Would it be unfair to say that most people relate emotions to something physical? Let me explain. For example, the pink ribbon symbolizes breast cancer awareness or the yellow live strong band symbolizes “live strong” from Lance Armstrong the bicyclist who battled cancer.
What is it about something we can hold, or look at, something the symbolizes something we stand for that makes it easier to overcome something over bearing in our lives?
Seven years ago my best friends Dad died of a heart attack with absolutely no warning. Jon and I had been friends for several years prior to this and were more or less working toward investing feelings into each other. I always used to wear a pink ribbon in my hair that Jon would flirtingly always pull out of my hair and try and keep. I, flirting back would always yank it out of his hands and tell him that when I didn’t want it anymore he could have it.
Death is by far one of the hardest things for people to deal with but coming from the outside looking in it’s so hard to come up with the words to comfort someone.
Let’s face it, you don’t just see people walking around yelling, “I support breast cancer awareness”, or “live strong” for Lance Armstrong. Those things are symbolized in their own little ways and as was the pink ribbon I cut in half for Jon and I to have.
It has been seven years since Jon’s Dad died and seven years since I cut the ribbon in hopes to give Jon something to hold onto when things got tough. Jon still carries the pink ribbon in his pocket every day and my end of the ribbon is still in my wallet.
Something so simple to someone from the outside looking in, but something so meaning full to the two of us. But what makes the fact of having something physical to hang on to so enduring to those going through something life changing?
Jon, a couple years later told me that it was so comforting when he reached into his pocket and felt the ribbon there.

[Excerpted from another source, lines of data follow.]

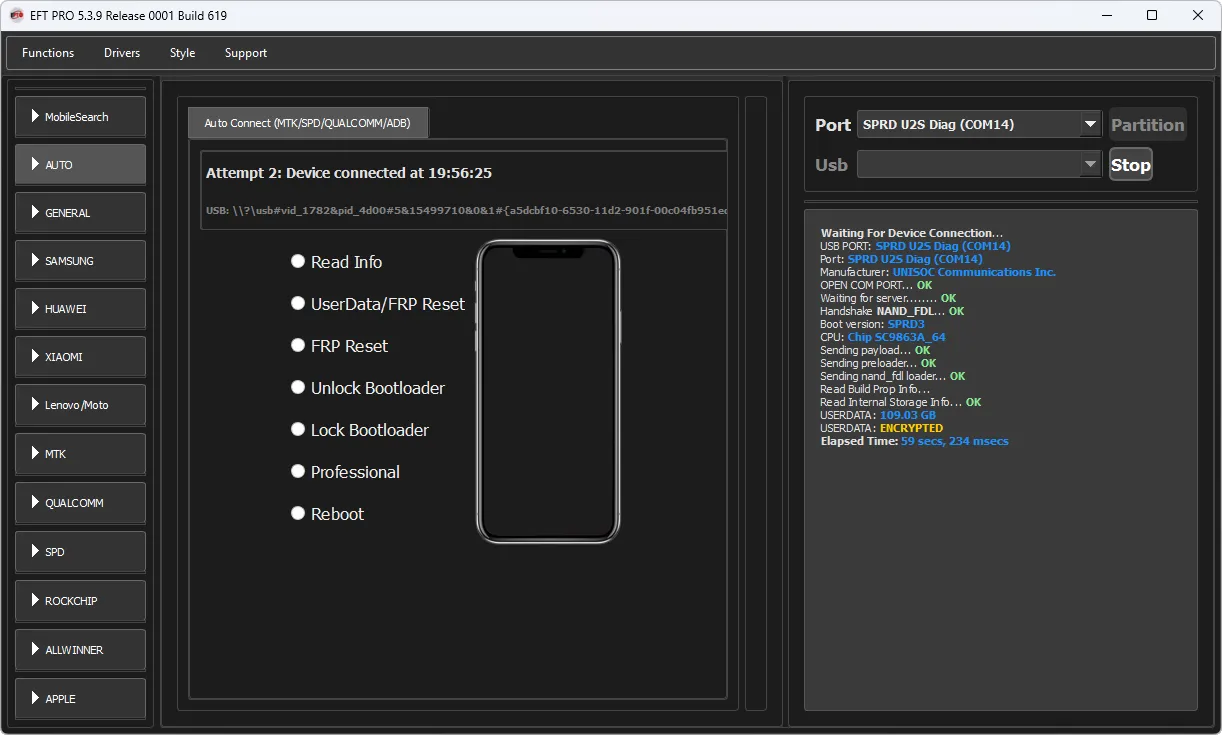The width and height of the screenshot is (1222, 735).
Task: Choose the FRP Reset radio button
Action: [x=298, y=345]
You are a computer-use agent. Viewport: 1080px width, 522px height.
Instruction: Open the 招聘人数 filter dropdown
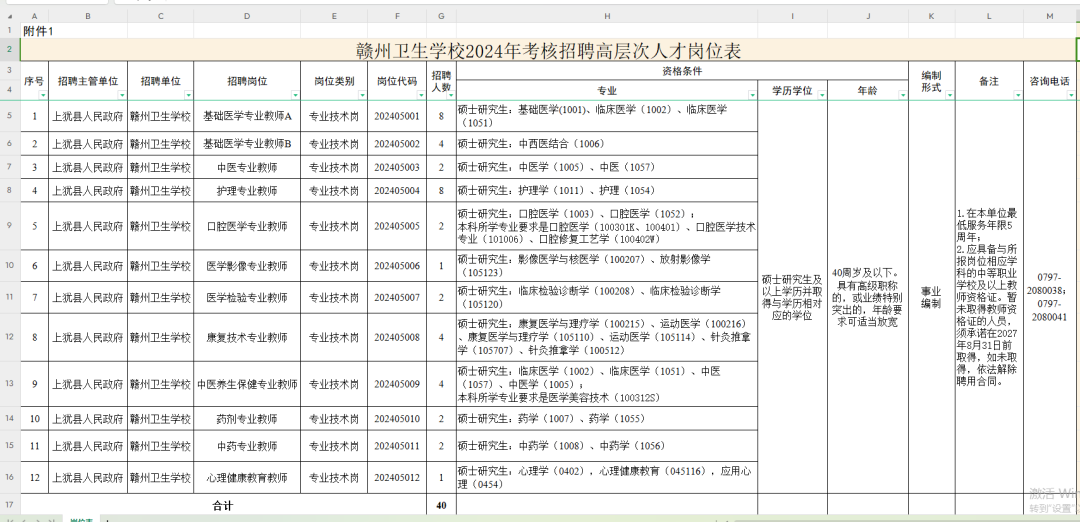click(x=450, y=95)
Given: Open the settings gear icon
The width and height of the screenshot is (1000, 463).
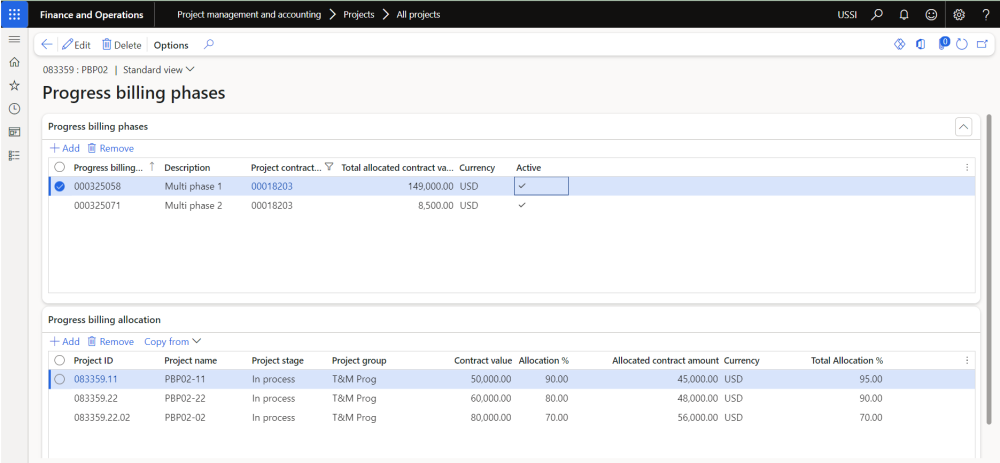Looking at the screenshot, I should 958,15.
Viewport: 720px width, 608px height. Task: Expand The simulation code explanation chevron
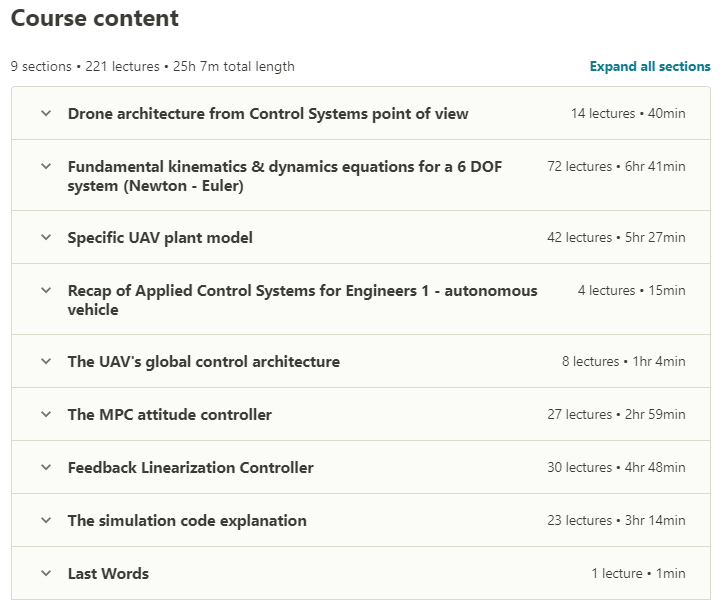click(x=46, y=520)
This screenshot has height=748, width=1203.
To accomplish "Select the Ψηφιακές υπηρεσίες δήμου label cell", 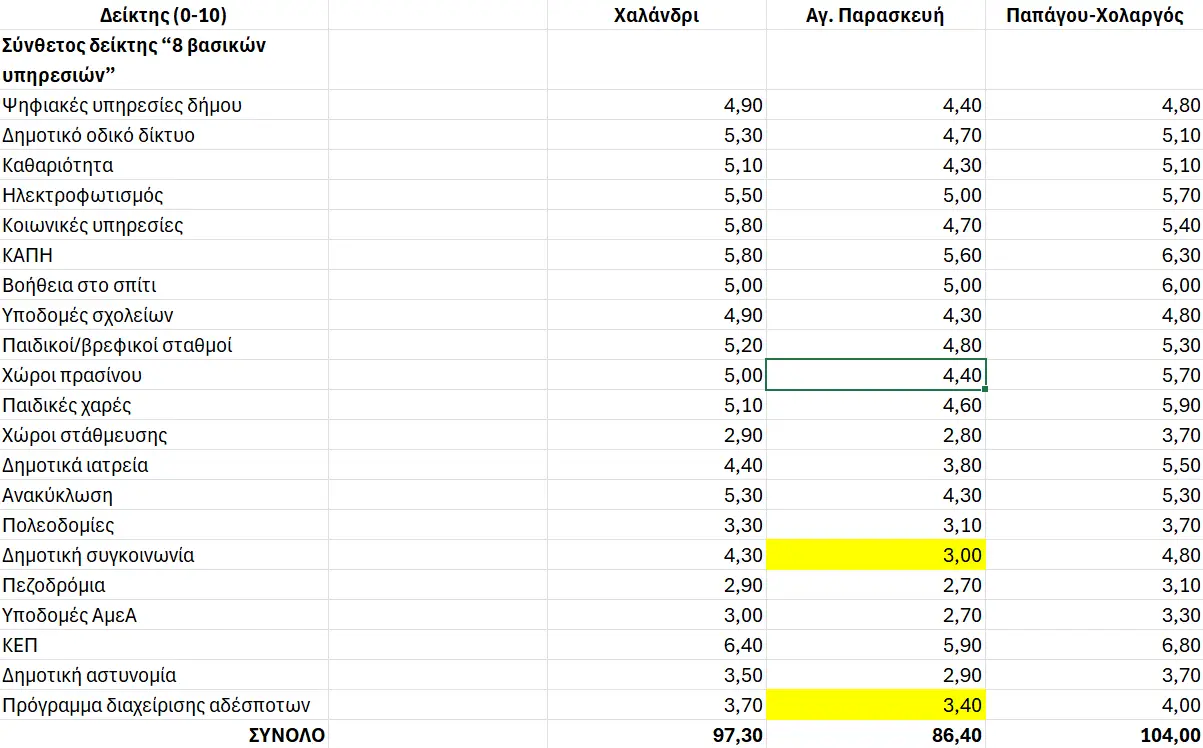I will [x=164, y=105].
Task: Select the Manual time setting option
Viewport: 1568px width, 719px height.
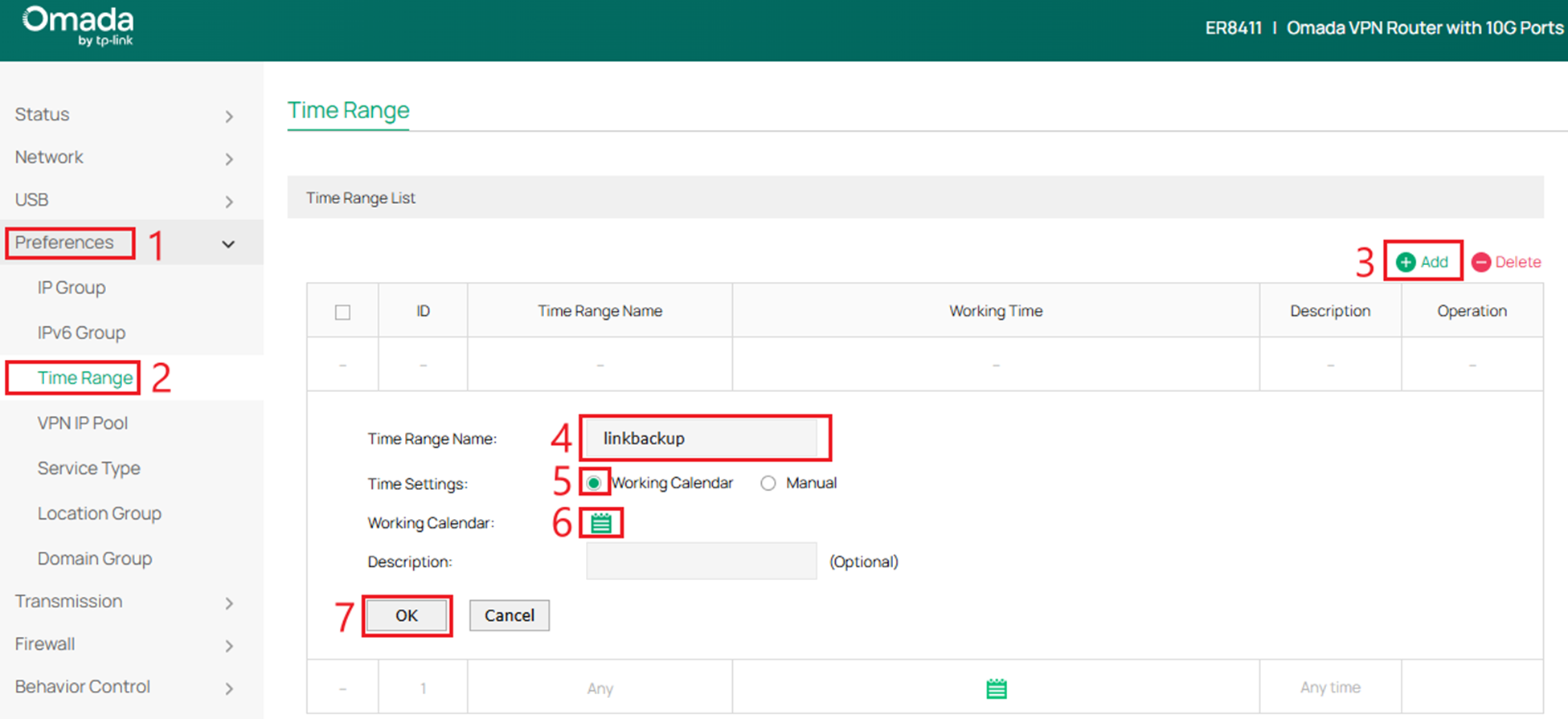Action: click(x=768, y=483)

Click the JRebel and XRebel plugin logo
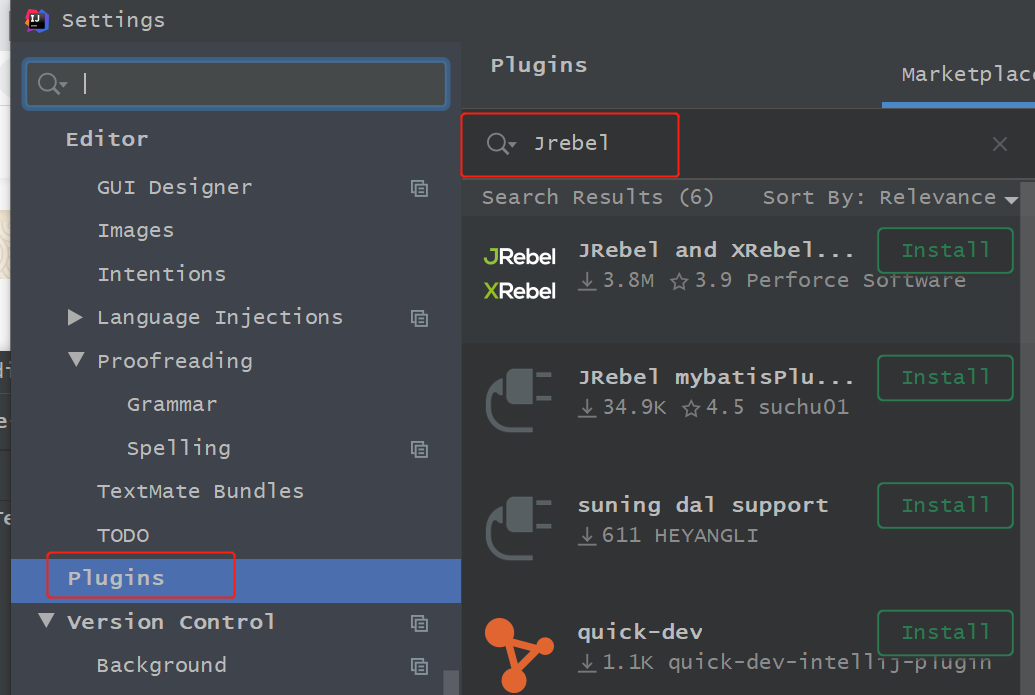pos(519,273)
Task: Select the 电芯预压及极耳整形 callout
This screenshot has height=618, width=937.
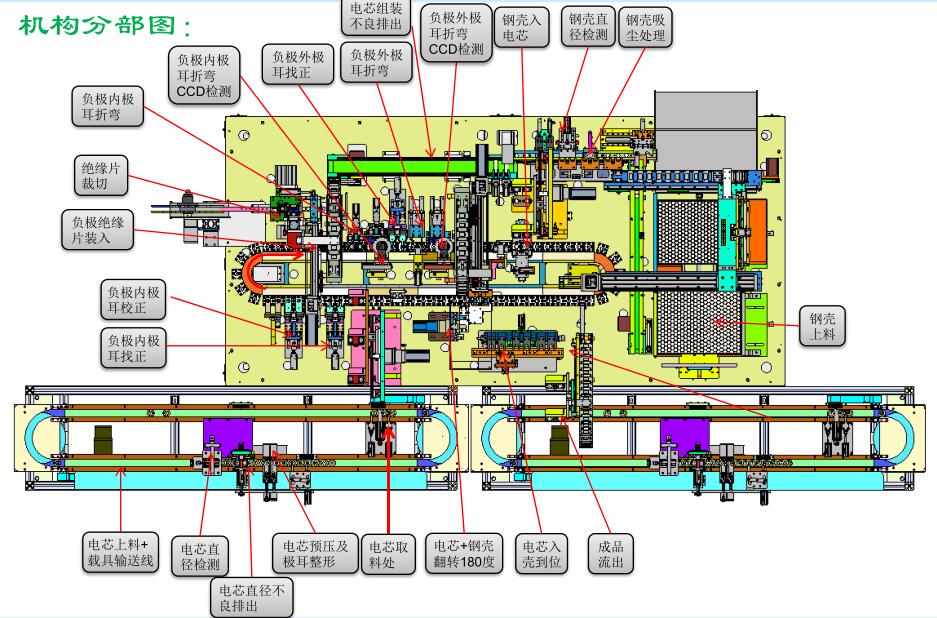Action: [x=315, y=554]
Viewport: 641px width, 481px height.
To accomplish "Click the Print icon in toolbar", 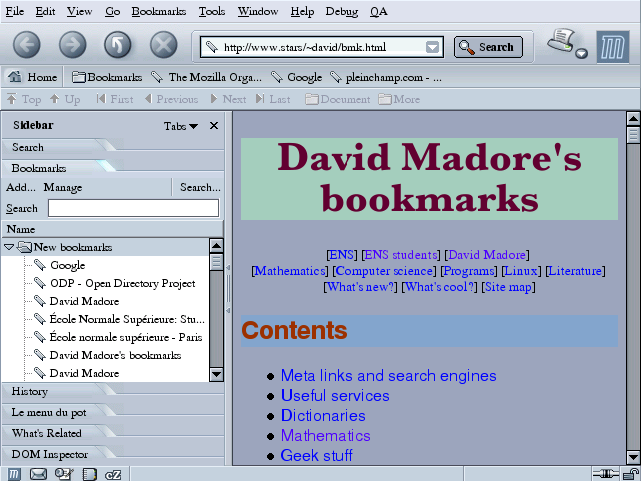I will (562, 42).
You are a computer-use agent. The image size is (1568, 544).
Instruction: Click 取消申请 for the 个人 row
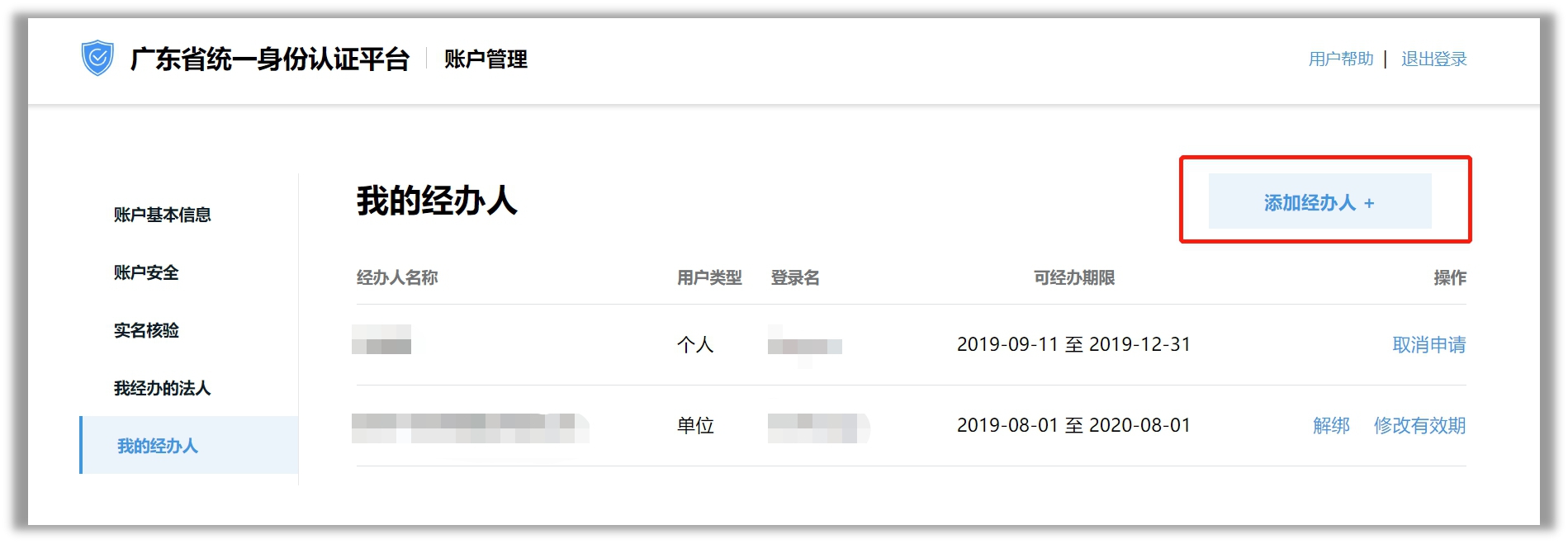coord(1428,345)
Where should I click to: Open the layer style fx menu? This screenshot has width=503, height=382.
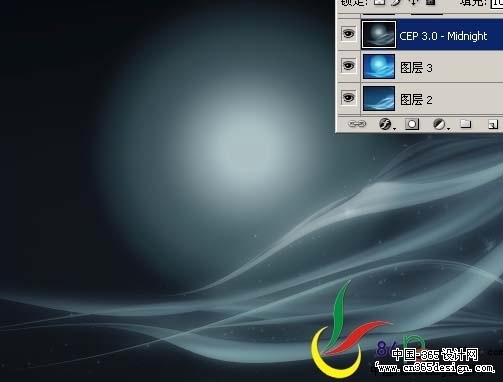point(386,124)
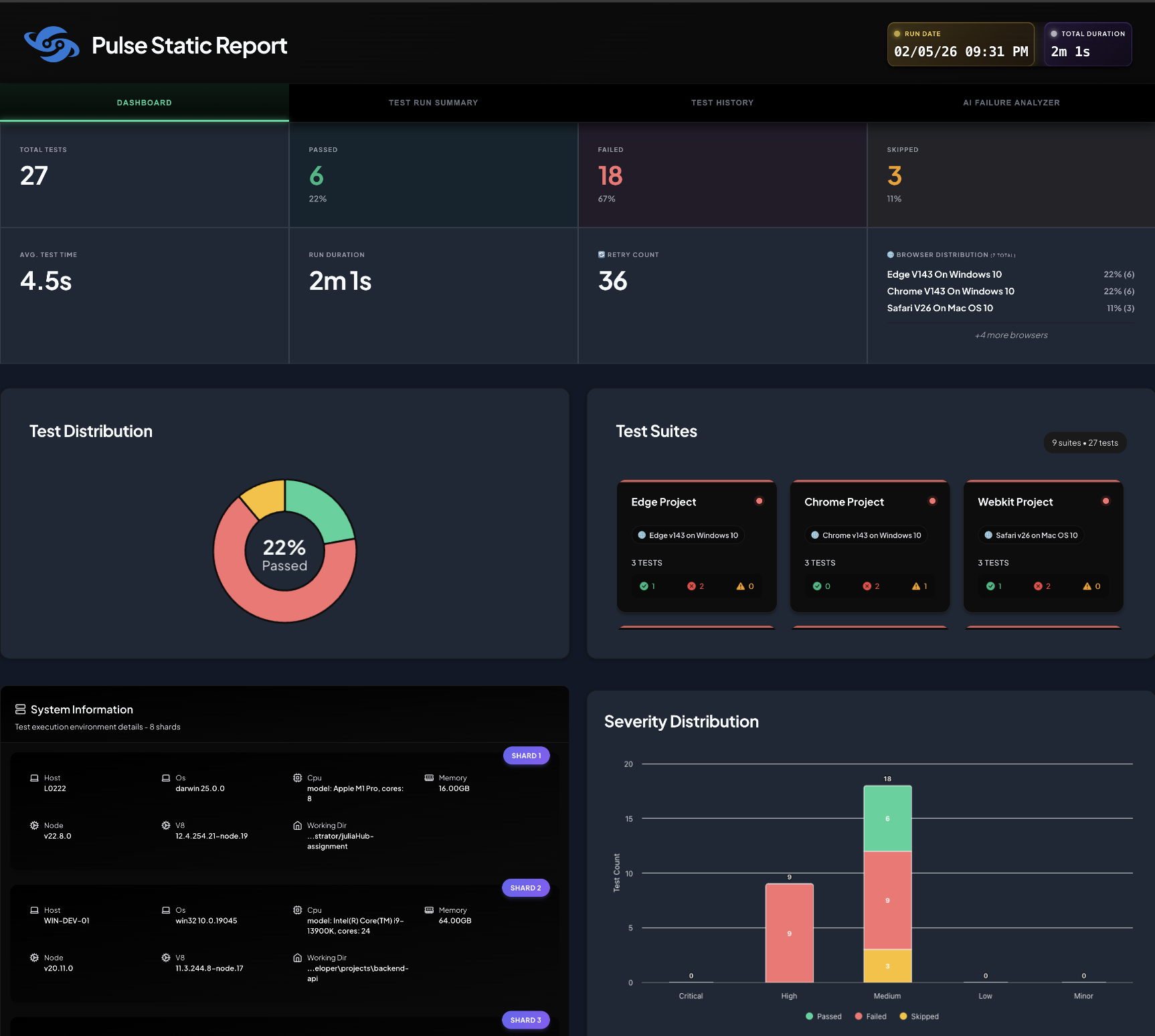
Task: Click the skipped warning icon in Edge Project
Action: (x=740, y=586)
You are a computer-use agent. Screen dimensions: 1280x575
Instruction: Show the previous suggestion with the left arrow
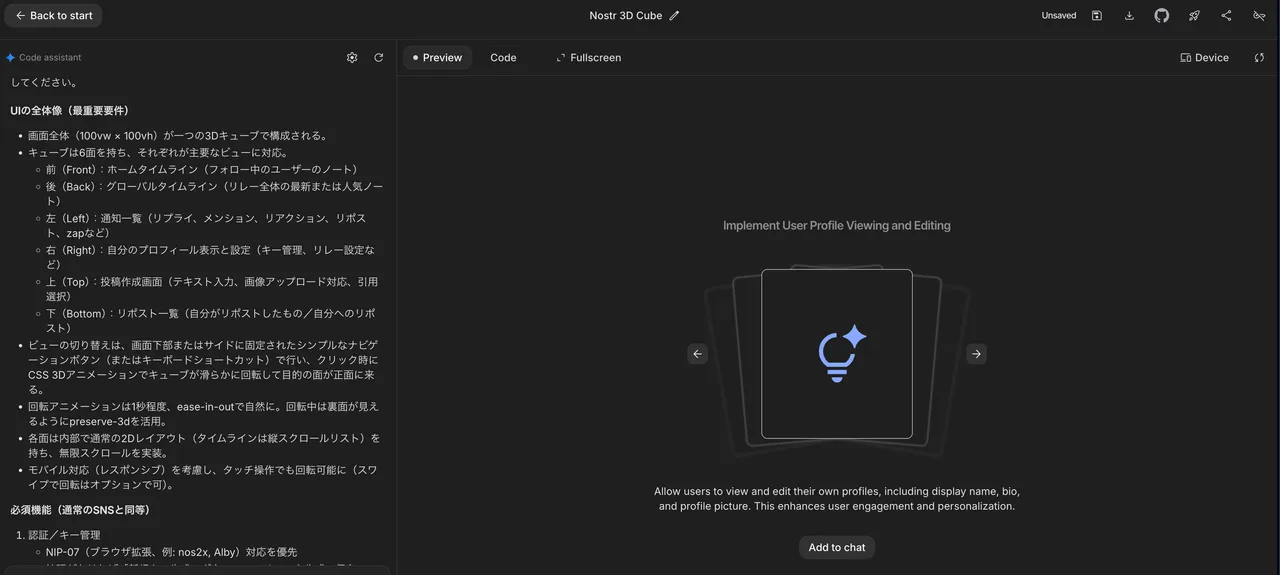tap(698, 354)
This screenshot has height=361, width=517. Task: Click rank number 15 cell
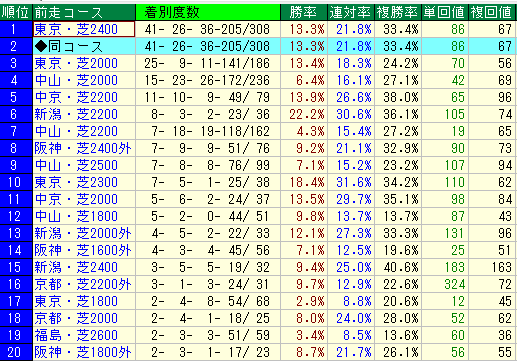click(x=16, y=267)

The ribbon was something that would never leave him, unless he chose to of course. Jon explained that he was reminded every time he felt the ribbon that I was there for him and I would never leave his side.
The fact of the matter is that sometimes you don’t always have to have the right words to say, sometimes you just need to give someone something to hold onto, something physical so they can be reminded day in and day out that there is something to live for, stand for, or believe in.
Although me and Jon’s friendship is far from how it used to be, every time I reach into my wallet I’m reminded of a friend that will never leave my side, I’m reminded that there was once a time in Jon’s life when that ribbon was what helped him get up in the morning and what helped him fall asleep at night. Jon will always have a place in my heart just as the ribbon will always have a place in my wallet.